### Brief
Edit the items below so that each "At what coordinates should I click to accomplish" becomes "Where should I click to carry out", leaving everything else untouched.

_____

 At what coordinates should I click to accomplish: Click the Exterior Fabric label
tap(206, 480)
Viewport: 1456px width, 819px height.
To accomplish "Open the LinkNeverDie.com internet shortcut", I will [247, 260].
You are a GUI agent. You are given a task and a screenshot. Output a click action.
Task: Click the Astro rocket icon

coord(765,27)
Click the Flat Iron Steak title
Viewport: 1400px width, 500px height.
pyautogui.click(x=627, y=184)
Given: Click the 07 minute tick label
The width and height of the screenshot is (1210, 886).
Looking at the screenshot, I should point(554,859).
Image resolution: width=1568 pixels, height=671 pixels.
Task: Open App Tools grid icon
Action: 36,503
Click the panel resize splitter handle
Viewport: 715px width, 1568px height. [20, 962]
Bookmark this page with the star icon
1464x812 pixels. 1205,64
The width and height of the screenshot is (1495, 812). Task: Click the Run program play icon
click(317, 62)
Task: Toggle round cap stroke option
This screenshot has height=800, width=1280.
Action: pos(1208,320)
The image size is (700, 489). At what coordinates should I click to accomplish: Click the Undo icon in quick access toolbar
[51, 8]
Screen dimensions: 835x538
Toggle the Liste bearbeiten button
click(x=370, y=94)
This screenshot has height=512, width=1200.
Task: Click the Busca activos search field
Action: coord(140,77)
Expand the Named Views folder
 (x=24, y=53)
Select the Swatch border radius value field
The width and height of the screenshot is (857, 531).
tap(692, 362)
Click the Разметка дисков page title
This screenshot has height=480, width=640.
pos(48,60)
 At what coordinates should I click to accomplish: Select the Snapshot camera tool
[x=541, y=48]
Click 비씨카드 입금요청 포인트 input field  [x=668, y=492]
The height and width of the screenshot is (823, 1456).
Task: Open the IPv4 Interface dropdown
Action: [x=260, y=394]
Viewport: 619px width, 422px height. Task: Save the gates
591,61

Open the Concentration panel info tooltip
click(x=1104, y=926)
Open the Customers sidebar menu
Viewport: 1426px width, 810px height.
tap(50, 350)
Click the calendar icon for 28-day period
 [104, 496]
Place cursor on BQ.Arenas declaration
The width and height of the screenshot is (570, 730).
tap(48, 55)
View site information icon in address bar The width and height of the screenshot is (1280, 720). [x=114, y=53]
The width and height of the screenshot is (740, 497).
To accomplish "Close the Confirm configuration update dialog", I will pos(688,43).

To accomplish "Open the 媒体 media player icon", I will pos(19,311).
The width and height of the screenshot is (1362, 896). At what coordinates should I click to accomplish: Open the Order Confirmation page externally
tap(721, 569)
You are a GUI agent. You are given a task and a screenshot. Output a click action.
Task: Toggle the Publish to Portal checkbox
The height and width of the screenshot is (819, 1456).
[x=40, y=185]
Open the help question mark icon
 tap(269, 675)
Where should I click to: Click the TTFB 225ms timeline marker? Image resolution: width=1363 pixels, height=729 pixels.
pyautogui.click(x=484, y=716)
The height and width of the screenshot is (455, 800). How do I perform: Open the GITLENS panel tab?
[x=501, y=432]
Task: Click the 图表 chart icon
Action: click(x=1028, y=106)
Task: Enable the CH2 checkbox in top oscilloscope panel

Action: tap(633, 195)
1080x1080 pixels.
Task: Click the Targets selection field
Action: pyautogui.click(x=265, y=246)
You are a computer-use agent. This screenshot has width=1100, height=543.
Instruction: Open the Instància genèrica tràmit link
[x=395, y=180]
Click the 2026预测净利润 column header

_____

### Response to this task
 Where should I click to carry out: Click the Exterior Fabric label
tap(206, 480)
Viewport: 1456px width, 819px height.
To accomplish "Open the LinkNeverDie.com internet shortcut", I will [247, 260].
You are a GUI agent. You are given a task and a screenshot. Output a click action.
Task: Click the Astro rocket icon

coord(765,27)
Click the Flat Iron Steak title
Viewport: 1400px width, 500px height.
pyautogui.click(x=627, y=184)
Given: Click the 07 minute tick label
The width and height of the screenshot is (1210, 886).
Looking at the screenshot, I should point(554,859).
Image resolution: width=1568 pixels, height=671 pixels.
Task: Open App Tools grid icon
Action: 36,503
Click the panel resize splitter handle
Viewport: 715px width, 1568px height. [20, 962]
Bookmark this page with the star icon
1464x812 pixels. 1205,64
The width and height of the screenshot is (1495, 812). Task: Click the Run program play icon
click(317, 62)
Task: Toggle round cap stroke option
This screenshot has height=800, width=1280.
Action: pos(1208,320)
The image size is (700, 489). Where should I click to carry out: Click the Undo icon in quick access toolbar
[51, 8]
Screen dimensions: 835x538
Toggle the Liste bearbeiten button
click(x=370, y=94)
This screenshot has height=512, width=1200.
Task: Click the Busca activos search field
Action: coord(140,77)
Expand the Named Views folder
 (x=24, y=53)
Select the Swatch border radius value field
The width and height of the screenshot is (857, 531).
tap(692, 362)
Click the Разметка дисков page title
This screenshot has height=480, width=640.
pos(48,60)
 Where should I click to carry out: Select the Snapshot camera tool
[x=541, y=48]
Click 비씨카드 입금요청 포인트 input field  [x=668, y=492]
The height and width of the screenshot is (823, 1456).
Task: Open the IPv4 Interface dropdown
Action: [x=260, y=394]
Viewport: 619px width, 422px height. Task: Save the gates
591,61

Open the Concentration panel info tooltip
click(x=1104, y=926)
Open the Customers sidebar menu
Viewport: 1426px width, 810px height.
tap(50, 350)
Click the calendar icon for 28-day period
 [104, 496]
Place cursor on BQ.Arenas declaration
The width and height of the screenshot is (570, 730).
tap(48, 55)
View site information icon in address bar The width and height of the screenshot is (1280, 720). [x=114, y=53]
The width and height of the screenshot is (740, 497).
To accomplish "Close the Confirm configuration update dialog", I will pos(688,43).

To accomplish "Open the 媒体 media player icon", I will pos(19,311).
The width and height of the screenshot is (1362, 896). Where should I click to carry out: Open the Order Confirmation page externally
tap(721, 569)
You are a GUI agent. You are given a task and a screenshot. Output a click action.
Task: Toggle the Publish to Portal checkbox
The height and width of the screenshot is (819, 1456).
[x=40, y=185]
Open the help question mark icon
 tap(269, 675)
Where should I click to: Click the TTFB 225ms timeline marker? Image resolution: width=1363 pixels, height=729 pixels.
pyautogui.click(x=484, y=716)
The height and width of the screenshot is (455, 800). How do I perform: Open the GITLENS panel tab?
[x=501, y=432]
Task: Click the 图表 chart icon
Action: click(x=1028, y=106)
Task: Enable the CH2 checkbox in top oscilloscope panel

Action: tap(633, 195)
1080x1080 pixels.
Task: Click the Targets selection field
Action: pyautogui.click(x=265, y=246)
You are a computer-use agent. This screenshot has width=1100, height=543.
Instruction: Open the Instància genèrica tràmit link
[x=395, y=180]
Click the 2026预测净利润 column header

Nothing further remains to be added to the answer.